# PySpark ETL: Pipeline & Logistics Data Integration

## Objective
Load, join, and cleanse data from PostgreSQL (Inspection Logs) and MongoDB (Asset Telemetry). 
Aggregate sensor data to match inspection windows and persist as Parquet.

In [1]:
import os
import sys
# Set environment variables for PySpark to use the correct Python executable
os.environ['PYSPARK_PYTHON'] = sys.executable
os.environ['PYSPARK_DRIVER_PYTHON'] = sys.executable
# Set HADOOP_HOME to the local hadoop directory
os.environ['HADOOP_HOME'] = os.path.abspath('../hadoop')
os.environ['PATH'] += os.pathsep + os.path.join(os.environ['HADOOP_HOME'], 'bin')

# Set environment variables for PySpark to use the correct Python executable

from pyspark.sql import SparkSession
from pyspark.sql.functions import col, window, avg, max, min

# Initialize Spark Session
# Note: In a real environment, you would need to include the necessary JARs for Postgres and MongoDB connectors
# .config("spark.jars.packages", "org.mongodb.spark:mongo-spark-connector_2.12:3.0.1,org.postgresql:postgresql:42.2.18")
spark = SparkSession.builder \
    .appName("PTT_Pipeline_Logistics_ETL") \
    .getOrCreate()

print("Spark Session Created")

Spark Session Created


In [2]:
# 1. Load Data from PostgreSQL (Mocked for this notebook as we don't have a live DB)
# In production: spark.read.format("jdbc").option("url", "jdbc:postgresql://localhost:5432/ptt_db")...

inspection_data = [
    (1, "SEG-101", "2023-10-01", "INS-01", False, 0.0, False),
    (2, "SEG-102", "2023-10-02", "INS-02", True, 15.5, True),
    (3, "SEG-103", "2023-10-03", "INS-01", False, 2.1, False)
]
columns = ["inspection_id", "pipeline_segment_id", "inspection_date", "inspector_id", "crack_detected", "corrosion_level", "maintenance_required"]

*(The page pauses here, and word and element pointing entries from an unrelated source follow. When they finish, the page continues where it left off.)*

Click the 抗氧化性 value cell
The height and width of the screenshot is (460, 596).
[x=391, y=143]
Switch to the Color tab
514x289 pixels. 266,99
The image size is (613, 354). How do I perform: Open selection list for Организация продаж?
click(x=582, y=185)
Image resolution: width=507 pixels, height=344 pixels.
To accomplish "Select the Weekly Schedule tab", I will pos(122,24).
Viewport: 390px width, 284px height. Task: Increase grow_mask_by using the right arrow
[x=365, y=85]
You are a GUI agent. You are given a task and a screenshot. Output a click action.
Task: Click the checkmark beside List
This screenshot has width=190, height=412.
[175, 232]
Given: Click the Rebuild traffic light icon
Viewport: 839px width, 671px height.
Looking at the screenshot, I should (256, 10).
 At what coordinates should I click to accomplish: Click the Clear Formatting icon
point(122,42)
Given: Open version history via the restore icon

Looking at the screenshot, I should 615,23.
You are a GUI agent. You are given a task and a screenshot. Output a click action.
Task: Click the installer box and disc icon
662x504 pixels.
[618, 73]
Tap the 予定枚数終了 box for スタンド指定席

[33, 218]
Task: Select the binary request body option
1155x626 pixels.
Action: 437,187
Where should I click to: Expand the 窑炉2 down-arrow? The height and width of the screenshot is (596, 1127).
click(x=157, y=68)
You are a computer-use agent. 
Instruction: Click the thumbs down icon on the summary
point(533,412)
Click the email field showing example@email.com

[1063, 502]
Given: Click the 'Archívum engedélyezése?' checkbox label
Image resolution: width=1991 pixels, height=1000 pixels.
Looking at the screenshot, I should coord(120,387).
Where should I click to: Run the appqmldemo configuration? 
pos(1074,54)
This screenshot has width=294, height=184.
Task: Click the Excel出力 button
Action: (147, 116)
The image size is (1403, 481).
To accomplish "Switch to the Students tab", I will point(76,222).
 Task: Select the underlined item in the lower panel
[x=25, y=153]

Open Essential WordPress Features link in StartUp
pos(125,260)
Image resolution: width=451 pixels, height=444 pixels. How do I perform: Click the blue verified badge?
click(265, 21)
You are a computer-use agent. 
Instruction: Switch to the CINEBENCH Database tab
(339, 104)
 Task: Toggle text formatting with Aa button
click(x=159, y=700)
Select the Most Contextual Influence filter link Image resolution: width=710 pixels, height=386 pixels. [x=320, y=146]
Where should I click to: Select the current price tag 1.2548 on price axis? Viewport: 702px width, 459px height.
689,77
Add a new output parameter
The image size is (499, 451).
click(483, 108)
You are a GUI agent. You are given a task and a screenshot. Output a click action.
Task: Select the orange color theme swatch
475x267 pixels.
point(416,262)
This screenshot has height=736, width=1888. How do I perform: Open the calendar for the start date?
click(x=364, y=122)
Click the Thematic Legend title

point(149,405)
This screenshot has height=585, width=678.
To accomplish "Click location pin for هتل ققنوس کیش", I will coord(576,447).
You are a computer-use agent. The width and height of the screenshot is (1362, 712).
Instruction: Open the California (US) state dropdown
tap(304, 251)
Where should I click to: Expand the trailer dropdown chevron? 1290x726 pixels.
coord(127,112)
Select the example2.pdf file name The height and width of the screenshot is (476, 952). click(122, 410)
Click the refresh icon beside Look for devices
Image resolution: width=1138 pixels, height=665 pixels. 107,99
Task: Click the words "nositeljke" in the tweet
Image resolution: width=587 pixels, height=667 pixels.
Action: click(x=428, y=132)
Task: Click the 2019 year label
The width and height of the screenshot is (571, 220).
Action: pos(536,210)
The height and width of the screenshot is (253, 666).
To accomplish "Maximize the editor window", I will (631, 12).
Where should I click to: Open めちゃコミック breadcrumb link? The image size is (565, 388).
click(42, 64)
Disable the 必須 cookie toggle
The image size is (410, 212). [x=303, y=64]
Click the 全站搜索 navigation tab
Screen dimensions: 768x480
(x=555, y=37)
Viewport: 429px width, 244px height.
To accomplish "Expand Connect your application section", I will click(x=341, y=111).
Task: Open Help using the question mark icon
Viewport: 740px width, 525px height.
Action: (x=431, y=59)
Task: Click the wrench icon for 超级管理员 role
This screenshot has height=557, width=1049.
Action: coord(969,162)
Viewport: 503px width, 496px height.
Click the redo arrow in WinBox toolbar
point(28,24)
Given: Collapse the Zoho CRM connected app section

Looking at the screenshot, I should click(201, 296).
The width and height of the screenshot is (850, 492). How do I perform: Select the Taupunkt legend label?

df_inspections = spark.createDataFrame(inspection_data, columns)
df_inspections.show()

+-------------+-------------------+---------------+------------+--------------+---------------+--------------------+
|inspection_id|pipeline_segment_id|inspection_date|inspector_id|crack_detected|corrosion_level|maintenance_required|
+-------------+-------------------+---------------+------------+--------------+---------------+--------------------+
|            1|            SEG-101|     2023-10-01|      INS-01|         false|            0.0|               false|
|            2|            SEG-102|     2023-10-02|      INS-02|          true|           15.5|                true|
|            3|            SEG-103|     2023-10-03|      INS-01|         false|            2.1|               false|
+-------------+-------------------+---------------+------------+--------------+---------------+--------------------+



In [3]:
# 2. Load Data from MongoDB (Mocked)
# In production: spark.read.format("mongo").option("uri", "mongodb://localhost:27017/ptt_logistics_db.asset_telemetry").load()

telemetry_data = [
    ("SEG-101", "2023-10-01 10:00:00", 1000.0, 30.0, 0.5),
    ("SEG-101", "2023-10-01 11:00:00", 1050.0, 32.0, 0.6),
    ("SEG-102", "2023-10-02 09:00:00", 900.0, 28.0, 2.5),
    ("SEG-102", "2023-10-02 10:00:00", 850.0, 29.0, 3.0)
]
telemetry_cols = ["pipeline_segment_id", "timestamp", "pressure_psi", "temperature_c", "vibration_level"]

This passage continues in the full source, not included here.